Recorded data
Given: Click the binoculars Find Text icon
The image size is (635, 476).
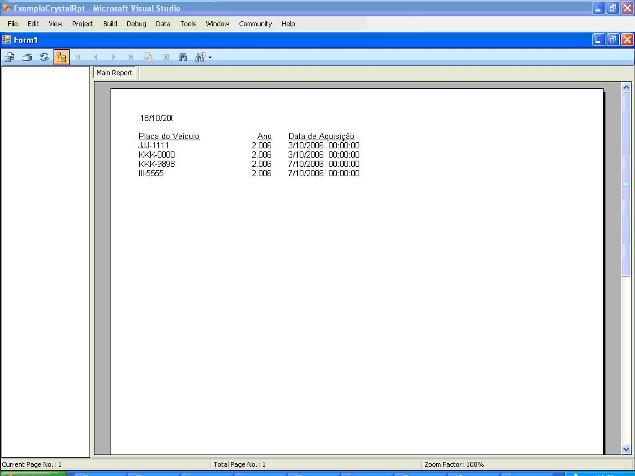Looking at the screenshot, I should coord(183,57).
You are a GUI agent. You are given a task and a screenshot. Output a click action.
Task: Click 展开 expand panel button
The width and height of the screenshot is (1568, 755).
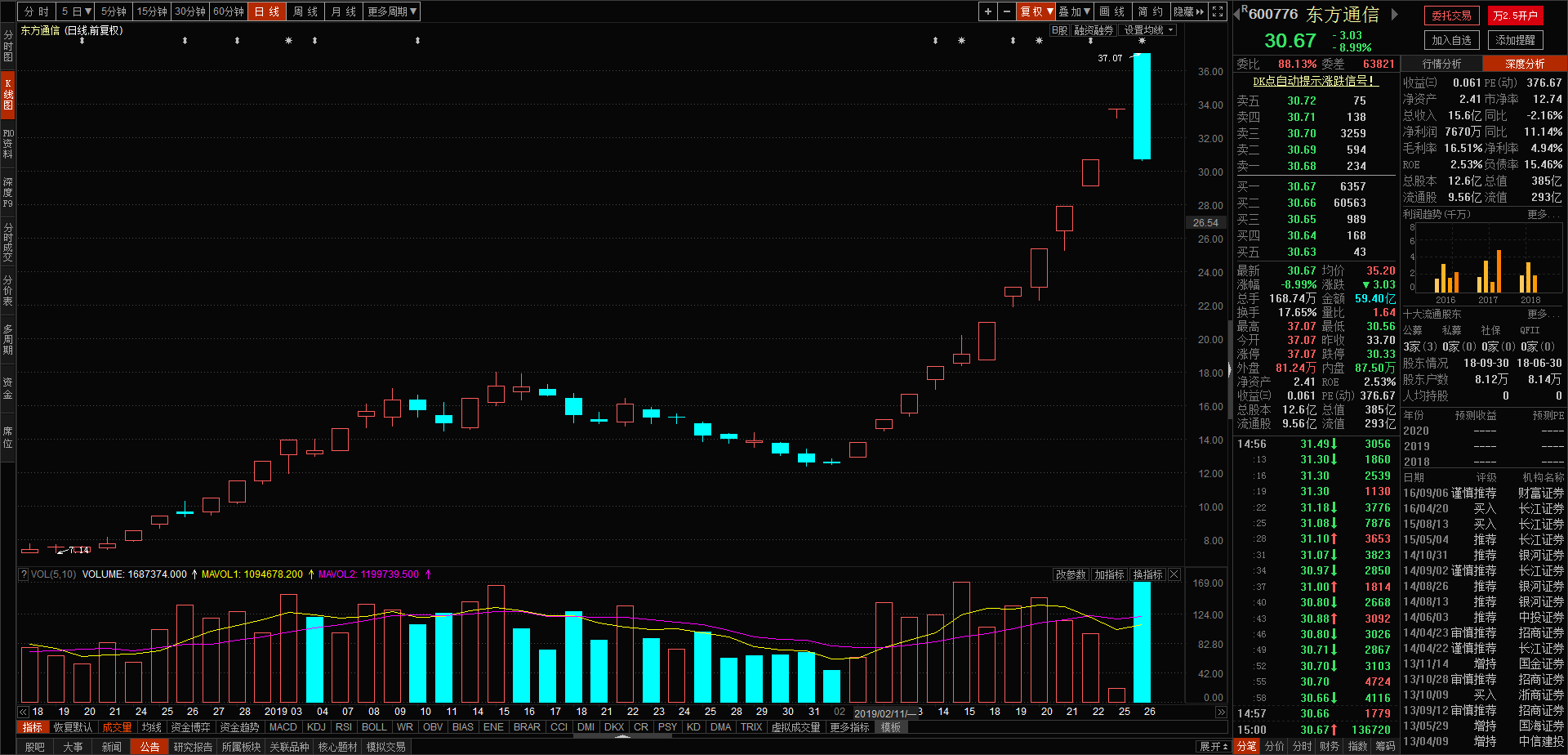coord(1214,747)
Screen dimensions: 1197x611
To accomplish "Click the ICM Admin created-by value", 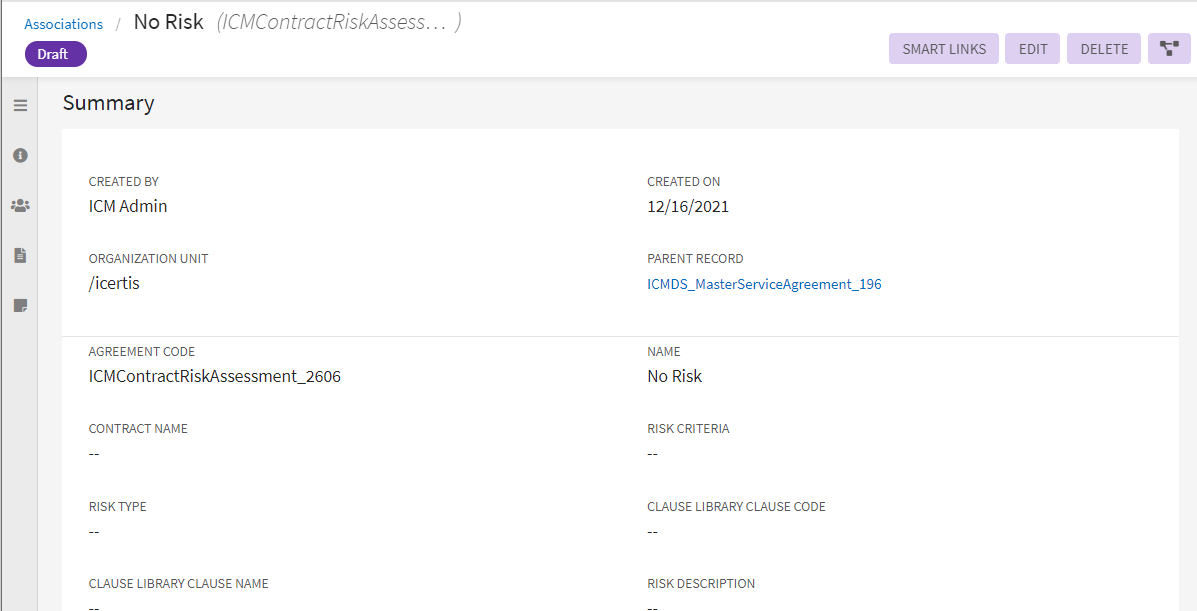I will point(128,206).

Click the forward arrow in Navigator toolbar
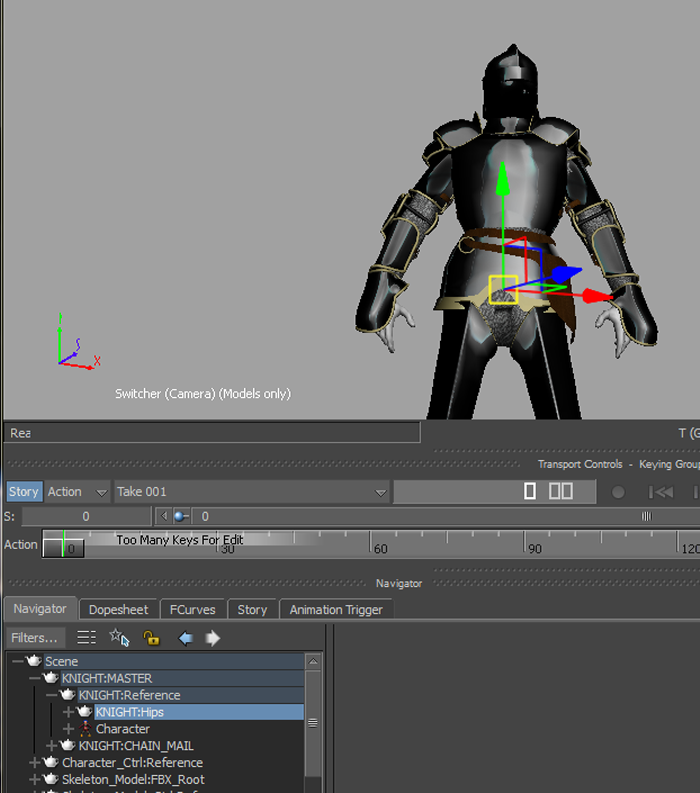coord(212,638)
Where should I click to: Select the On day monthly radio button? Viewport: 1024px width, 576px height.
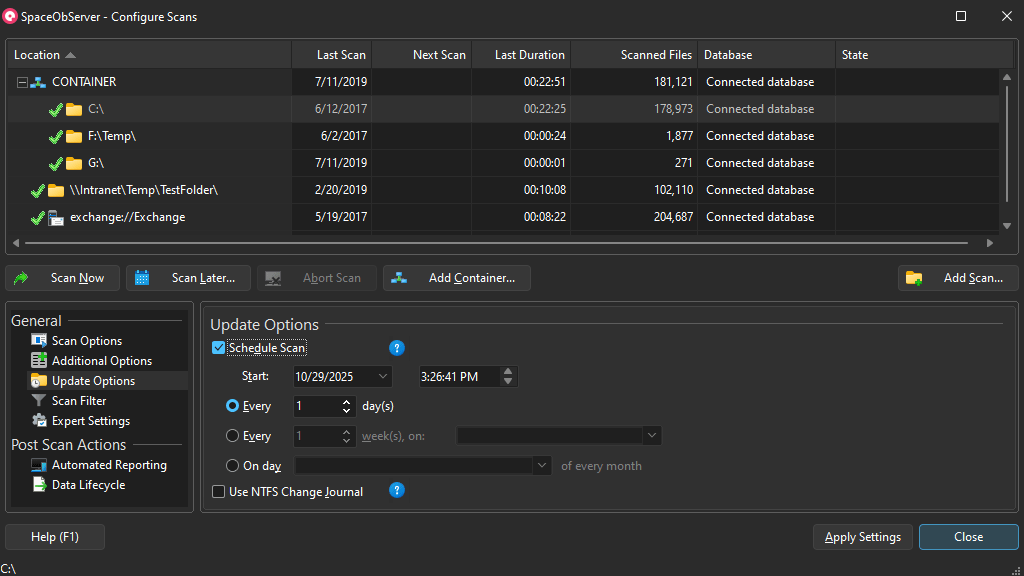click(x=233, y=466)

== PROBLEM TO SOLVE ==
Only an exact copy of the lines from the top of the entries through the line with "Screen dimensions: 1197x611", both included, should be given, with all pictures omitted.

== OUTPUT OF THE TASK ==
Given: Click the binoculars Find Text icon
The image size is (635, 476).
Looking at the screenshot, I should coord(183,57).
You are a GUI agent. You are given a task and a screenshot. Output a click action.
Task: Click 展开 expand panel button
The width and height of the screenshot is (1568, 755).
coord(1214,747)
Screen dimensions: 1197x611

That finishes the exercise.